I always envy those girls or guys who are really not that good looking but somehow they manage to have a hot, sexy looking partner, my friend call that true love, and I agree to that… I know it’s a cliche that we would always say that you don’t go for looks that in time it will wear out, but in reality somehow looks does matter...i mean you don't want to be seen by someone who looks like your grandfather or your household boy when your on a date right?

now a days, with all the media frenzy dictating us how we should look, its hard to find someone who will really get the time to know you and what kind of personality you have, in the bisexual world some guys would ask you out, but not for dinner date but mostly for sex, and when they hit it up and they happen to like each other then the getting to know part will come, i must admit that i met my ex bf like that but we never last, he dump me bec his parents would be in the country and he is afraid that he might get caught, i mean please how lame is that, he can just tell me that he don't want me rather that saying that lame excuse right? so anyway I'm not saying that all bi are like that, well most of them are...

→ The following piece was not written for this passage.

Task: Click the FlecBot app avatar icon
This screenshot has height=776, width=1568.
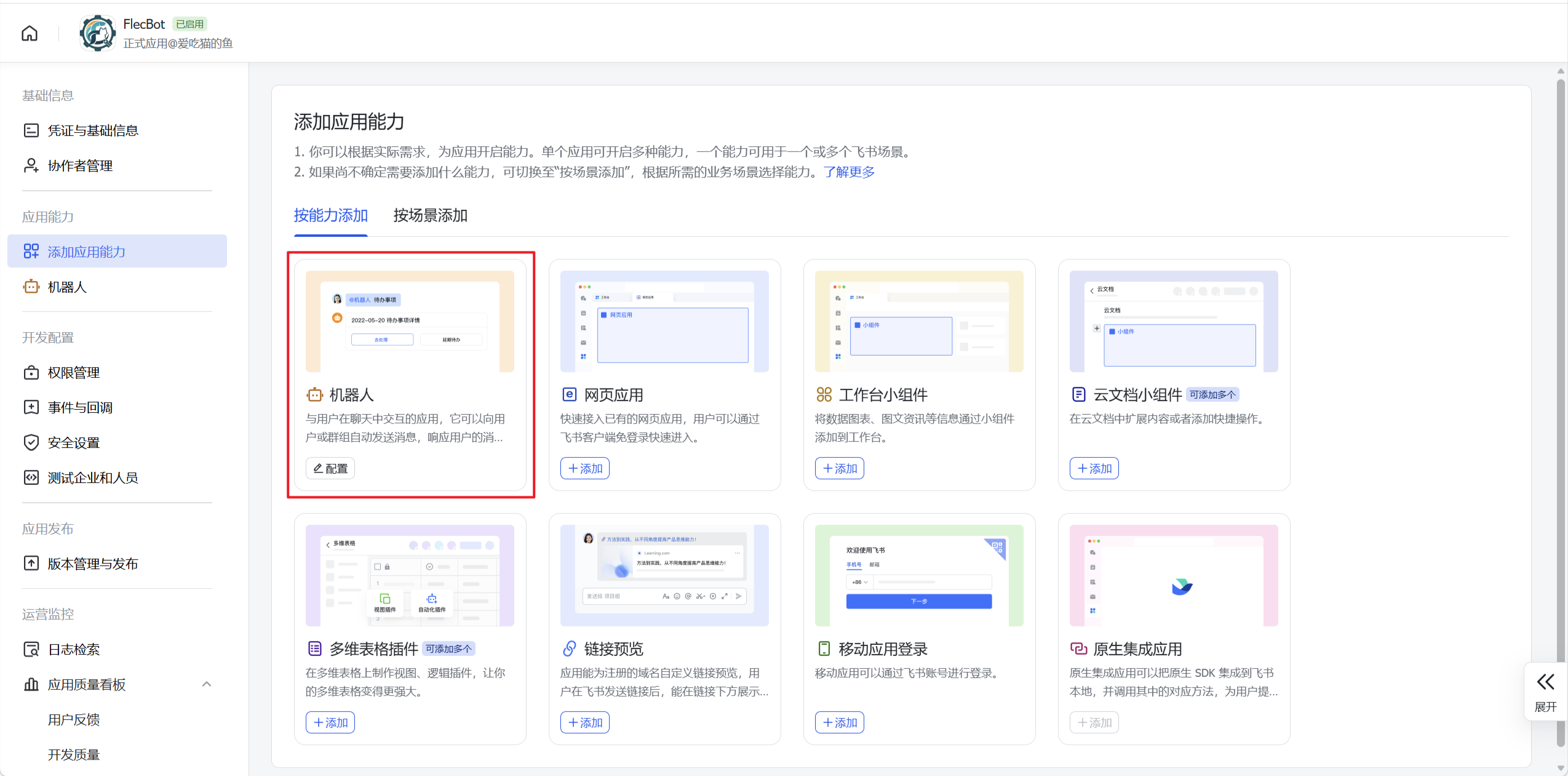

a good friend of mine, bleach go out on dates almost every week, he told me that looks do matter to him for the reason that I mention above, he don’t want to be seen on public with a guy who moves and act like a girl or what we call effem, or a guy who is old enough to be his dad and young enough to be label as cradle snatcher, so i ask him so what are you looking for? and he said a buff guy, who look like a model and good in bed... i mean please were can he find a guy like that? and of-course a guy like that would think twice to go out with him there are thousand bi there who is more good looking than bleach...the only thing about him that i like is that he never looses hope to find his ideal partner, w/c as of now he haven't found....so he would spend his time looking for guys in g4m and manjam. bleach is the kind of guy who he like is dictated by media.

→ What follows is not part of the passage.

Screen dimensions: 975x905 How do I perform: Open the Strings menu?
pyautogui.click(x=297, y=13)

a bout me well I haven't found that someone who would really take me seriously, who would get to know me despite of how I look, I do admit that sometimes when I go on dates I would end up rejected or gain one more friend for that day…hay and they would all say the same, cut your hair and you'll find what your looking for...

maybe my partner is in france….

Wednesday, February 20, 2008

Should you go for looks?

I’m about to sleep, and I have this friend who I just talk to a while ago, well I met him here so I don’t know him that much…well as we go along he told me that I look good, and I don’t believe him coz its not true, somehow I look nice on my pictures coz I know my angle, just like every body here, ofcourse you will not post your worst pic here right? How would find your partner or how would someone ask you to have sex with them if you look like a wasted shit in your pic. So anyway I show him some pic (my recent and the old ones) he told me that I’m more nicer with short hair, I told him that I have my reason why I grow my hair, one of that is to find someone who would really appreciate how I look like having a long hair, coz in this world well most bi don’t really go for personality, most of them would go for sex then personality follows…w/c I think some how is wrong if you would want to find someone who will love you seriously…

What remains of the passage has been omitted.